Though there are inscriptions dating to the 1160s, the main church was built in 1215 under the auspices of the brothers Zakare and Ivane, the generals of Queen Tamar of Georgia, who took back most of Armenia from the Turks. The gavit, partly free-standing, partly carved in the cliff, dates to before 1225, and a series of chapels hewn into the rock dates from the mid 13th century following the purchase of the monastery by Prince Prosh Khaghbakian, vassal of the Zakarians and founder of the Proshian principality. Over a short period the Proshyans built the cave structures which brought Geghard well-merited fame — the second cave church, the family sepulcher of zhamatun Papak and Ruzukan, a hall for gatherings and studies (collapsed in the middle of the 20th century) and numerous cells. The chamber reached from the North East of the gavit became Prince Prosh Khaghbakian’s tomb in 1283. The adjacent chamber has carved in the rock the arms of the Proshian family, including an eagle with a lamb in its claws. A stairway W of the gavit leads up to a funerary chamber carved out in 1288 for Papak Proshian and his wife Ruzukan. The Proshyan princes provided Geghard with an irrigation system in the 13th century. At this time it was also known as the Monastery of the Seven Churches and the Monastery of the Forty Altars. All around the monastery are caves and khachkars. The monastery was defunct, the main church used to shelter the flocks of the Karapapakh nomads in winter, until resettled by a few monks from Ejmiatsin after the Russian conquest. Restored for tourist purposes but now with a small ecclesiastical presence, the site is still a major place of pilgrimage.


The monastery was famous because of the relics that it housed. The most celebrated of these was the spear which had wounded Christ on the Cross, allegedly brought there by the Apostle Thaddeus, from which comes its present name, Geghard-avank ("the Monastery of the Spear"), first recorded in a document of 1250. This made it a popular place of pilgrimage for Armenian Christians over many centuries.
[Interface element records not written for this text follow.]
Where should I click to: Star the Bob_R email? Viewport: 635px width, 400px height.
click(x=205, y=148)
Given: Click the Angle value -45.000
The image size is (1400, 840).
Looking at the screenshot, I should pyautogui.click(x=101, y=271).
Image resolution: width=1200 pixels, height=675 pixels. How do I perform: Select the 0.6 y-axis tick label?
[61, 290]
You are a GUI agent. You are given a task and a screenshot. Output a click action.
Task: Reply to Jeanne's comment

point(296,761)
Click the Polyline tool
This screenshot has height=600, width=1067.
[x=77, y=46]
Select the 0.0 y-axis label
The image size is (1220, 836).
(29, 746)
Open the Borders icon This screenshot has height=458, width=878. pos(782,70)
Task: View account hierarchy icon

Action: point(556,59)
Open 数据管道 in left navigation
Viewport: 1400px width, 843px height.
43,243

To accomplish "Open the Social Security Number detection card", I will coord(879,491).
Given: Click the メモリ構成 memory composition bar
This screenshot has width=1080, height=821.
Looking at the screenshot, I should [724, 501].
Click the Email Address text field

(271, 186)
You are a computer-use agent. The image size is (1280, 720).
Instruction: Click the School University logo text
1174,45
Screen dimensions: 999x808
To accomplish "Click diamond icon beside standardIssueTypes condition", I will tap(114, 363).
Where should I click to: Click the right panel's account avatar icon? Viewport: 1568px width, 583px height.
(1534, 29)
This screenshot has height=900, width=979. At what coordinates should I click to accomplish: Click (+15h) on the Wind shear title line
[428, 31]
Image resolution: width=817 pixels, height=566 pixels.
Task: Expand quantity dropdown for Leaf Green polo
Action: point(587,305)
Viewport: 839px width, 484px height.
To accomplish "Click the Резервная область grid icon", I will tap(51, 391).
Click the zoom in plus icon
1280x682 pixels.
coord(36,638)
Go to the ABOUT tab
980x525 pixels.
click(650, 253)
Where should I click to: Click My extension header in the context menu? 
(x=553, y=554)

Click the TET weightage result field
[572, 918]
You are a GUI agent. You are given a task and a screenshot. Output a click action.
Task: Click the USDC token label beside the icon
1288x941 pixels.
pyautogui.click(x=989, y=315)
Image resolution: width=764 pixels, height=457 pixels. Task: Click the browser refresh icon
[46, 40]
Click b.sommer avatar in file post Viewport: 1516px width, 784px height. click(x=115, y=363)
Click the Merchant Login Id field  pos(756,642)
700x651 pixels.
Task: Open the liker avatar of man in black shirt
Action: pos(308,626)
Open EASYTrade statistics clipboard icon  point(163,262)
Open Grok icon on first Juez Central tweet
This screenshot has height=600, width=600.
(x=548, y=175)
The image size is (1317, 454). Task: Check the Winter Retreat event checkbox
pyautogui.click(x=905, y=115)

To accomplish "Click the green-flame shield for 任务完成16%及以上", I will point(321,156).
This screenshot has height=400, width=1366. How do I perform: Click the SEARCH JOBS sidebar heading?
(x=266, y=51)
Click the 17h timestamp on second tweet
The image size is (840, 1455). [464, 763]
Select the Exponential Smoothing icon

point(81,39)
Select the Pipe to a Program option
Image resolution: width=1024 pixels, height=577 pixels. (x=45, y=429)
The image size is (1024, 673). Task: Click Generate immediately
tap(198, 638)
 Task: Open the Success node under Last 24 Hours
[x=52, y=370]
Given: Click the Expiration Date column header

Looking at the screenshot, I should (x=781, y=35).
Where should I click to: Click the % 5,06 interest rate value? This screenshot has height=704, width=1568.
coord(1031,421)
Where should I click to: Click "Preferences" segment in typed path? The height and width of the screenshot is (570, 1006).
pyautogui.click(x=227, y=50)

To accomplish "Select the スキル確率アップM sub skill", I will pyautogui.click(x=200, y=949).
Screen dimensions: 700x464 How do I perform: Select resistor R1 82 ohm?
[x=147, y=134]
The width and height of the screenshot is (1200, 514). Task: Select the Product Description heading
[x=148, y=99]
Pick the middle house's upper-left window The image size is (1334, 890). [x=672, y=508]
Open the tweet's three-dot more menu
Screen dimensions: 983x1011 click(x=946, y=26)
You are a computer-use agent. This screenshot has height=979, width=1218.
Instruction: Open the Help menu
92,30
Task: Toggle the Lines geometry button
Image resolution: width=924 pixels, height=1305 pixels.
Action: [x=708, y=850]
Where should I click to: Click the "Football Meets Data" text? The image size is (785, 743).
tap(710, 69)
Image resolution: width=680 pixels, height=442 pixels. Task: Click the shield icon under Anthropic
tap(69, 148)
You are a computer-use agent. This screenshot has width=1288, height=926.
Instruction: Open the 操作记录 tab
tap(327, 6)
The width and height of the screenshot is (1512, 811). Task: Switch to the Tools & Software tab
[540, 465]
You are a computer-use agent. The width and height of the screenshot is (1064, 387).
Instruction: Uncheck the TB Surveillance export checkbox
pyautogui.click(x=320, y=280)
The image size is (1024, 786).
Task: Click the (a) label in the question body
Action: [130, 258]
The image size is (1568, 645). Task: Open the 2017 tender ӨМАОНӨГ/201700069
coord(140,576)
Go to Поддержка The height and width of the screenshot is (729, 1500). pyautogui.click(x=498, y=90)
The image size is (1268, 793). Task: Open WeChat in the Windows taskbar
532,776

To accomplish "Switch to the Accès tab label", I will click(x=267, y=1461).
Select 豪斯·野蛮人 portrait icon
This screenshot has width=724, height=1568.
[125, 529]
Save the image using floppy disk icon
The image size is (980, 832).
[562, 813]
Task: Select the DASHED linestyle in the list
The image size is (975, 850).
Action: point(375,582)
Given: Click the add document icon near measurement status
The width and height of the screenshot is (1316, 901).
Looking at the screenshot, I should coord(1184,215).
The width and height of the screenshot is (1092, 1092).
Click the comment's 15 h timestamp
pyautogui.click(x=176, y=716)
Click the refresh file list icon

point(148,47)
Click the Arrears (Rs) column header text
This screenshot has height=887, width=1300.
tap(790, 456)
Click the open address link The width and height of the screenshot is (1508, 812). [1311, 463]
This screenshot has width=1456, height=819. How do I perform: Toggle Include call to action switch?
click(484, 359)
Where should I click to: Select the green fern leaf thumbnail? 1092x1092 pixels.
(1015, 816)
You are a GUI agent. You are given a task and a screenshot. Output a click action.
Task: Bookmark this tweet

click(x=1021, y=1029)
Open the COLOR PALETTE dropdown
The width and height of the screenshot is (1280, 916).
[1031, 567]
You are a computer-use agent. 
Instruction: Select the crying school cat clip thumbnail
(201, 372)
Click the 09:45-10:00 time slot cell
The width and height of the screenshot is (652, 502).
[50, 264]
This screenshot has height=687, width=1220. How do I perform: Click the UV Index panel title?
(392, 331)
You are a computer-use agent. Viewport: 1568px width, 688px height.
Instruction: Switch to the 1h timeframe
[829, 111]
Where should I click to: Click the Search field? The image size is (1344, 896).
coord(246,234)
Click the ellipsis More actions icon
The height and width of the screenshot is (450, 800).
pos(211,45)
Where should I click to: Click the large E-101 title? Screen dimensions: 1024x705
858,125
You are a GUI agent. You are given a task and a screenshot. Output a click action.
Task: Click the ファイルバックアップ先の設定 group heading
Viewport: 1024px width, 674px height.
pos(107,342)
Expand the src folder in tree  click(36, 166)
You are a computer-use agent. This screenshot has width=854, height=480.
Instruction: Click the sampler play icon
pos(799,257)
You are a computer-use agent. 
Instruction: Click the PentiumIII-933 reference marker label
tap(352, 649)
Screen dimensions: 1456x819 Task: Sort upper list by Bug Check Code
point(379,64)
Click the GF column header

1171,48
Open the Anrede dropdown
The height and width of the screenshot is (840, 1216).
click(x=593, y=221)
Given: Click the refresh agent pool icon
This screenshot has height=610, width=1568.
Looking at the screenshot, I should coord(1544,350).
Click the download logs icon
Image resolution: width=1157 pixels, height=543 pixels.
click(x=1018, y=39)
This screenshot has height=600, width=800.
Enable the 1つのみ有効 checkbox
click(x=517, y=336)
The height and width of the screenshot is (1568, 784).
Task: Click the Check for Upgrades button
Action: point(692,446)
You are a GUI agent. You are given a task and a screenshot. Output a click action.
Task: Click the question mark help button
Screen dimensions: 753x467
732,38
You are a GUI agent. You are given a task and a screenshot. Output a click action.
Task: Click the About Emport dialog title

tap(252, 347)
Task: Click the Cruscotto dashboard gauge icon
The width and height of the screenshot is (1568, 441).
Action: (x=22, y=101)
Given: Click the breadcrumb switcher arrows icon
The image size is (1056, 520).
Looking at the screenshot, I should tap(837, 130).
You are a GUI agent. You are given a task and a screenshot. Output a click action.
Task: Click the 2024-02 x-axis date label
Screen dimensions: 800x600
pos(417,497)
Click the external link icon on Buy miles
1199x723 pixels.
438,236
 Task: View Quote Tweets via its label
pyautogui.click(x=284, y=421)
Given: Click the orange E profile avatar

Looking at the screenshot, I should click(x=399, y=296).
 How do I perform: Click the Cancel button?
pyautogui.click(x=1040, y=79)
Relics of the Apostles Andrew and John were donated in the 12th century, and pious visitors made numerous grants of land, money, manuscripts, etc., over the succeeding centuries. In one of the cave cells there lived, in the 13th century, Mkhitar Ayrivanetsi, the well-known Armenian historian.


No works of applied art have survived in Geghard, except for the legendary spear (geghard). The shaft has a diamond-shaped plate attached to its end; a Greek cross with flared ends is cut through the plate. A special case was made for it in 1687, now kept in the museum of Echmiadzin monastery. The gilded silver case is an ordinary handicraft article of 17th century Armenia.